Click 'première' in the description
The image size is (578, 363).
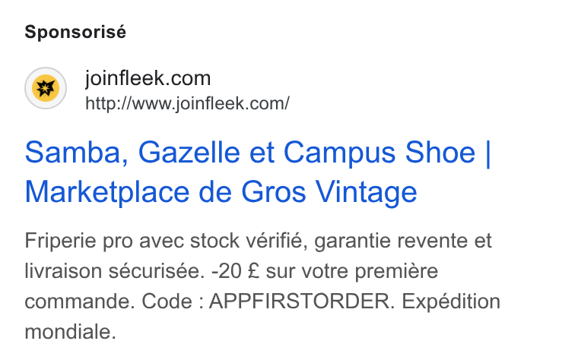point(396,271)
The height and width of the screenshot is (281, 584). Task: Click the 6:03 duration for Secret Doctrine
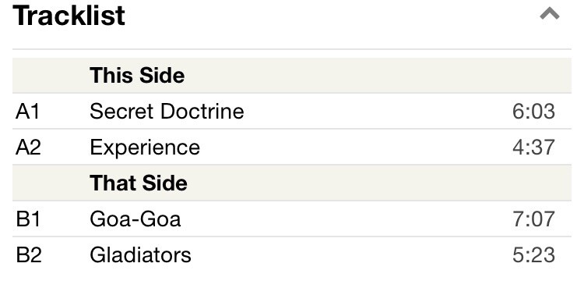[533, 112]
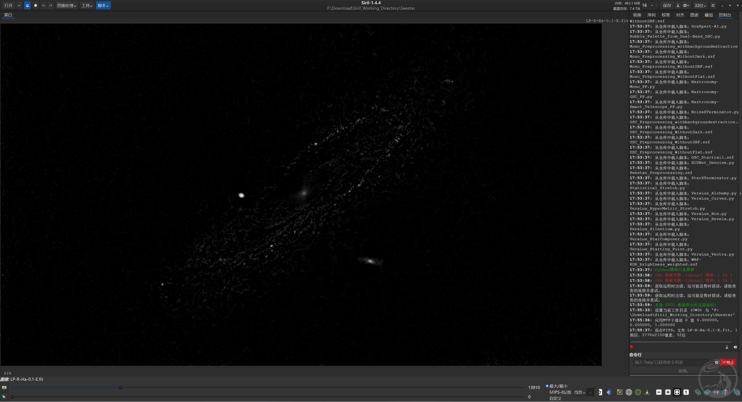The width and height of the screenshot is (742, 402).
Task: Click the 保存 button
Action: (667, 5)
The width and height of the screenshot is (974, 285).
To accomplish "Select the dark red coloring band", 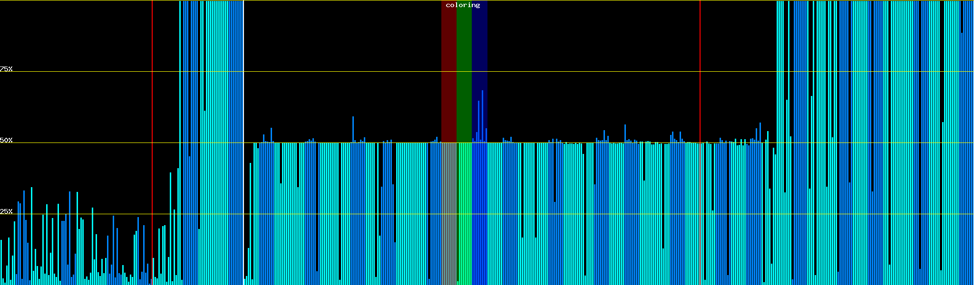I will [x=448, y=71].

• About this exercise
Go back to the lines above and output, exactly as they stand, the ones from the line containing "The image size is (578, 363)." to the line containing "The width and height of the screenshot is (974, 285).". Leave all pictures behind.

• Task response
The image size is (578, 363).
point(396,271)
The height and width of the screenshot is (281, 584). Task: Click the 6:03 duration for Secret Doctrine
[533, 112]
The width and height of the screenshot is (742, 402).
Task: Click the 保存 button
Action: (667, 5)
The width and height of the screenshot is (974, 285).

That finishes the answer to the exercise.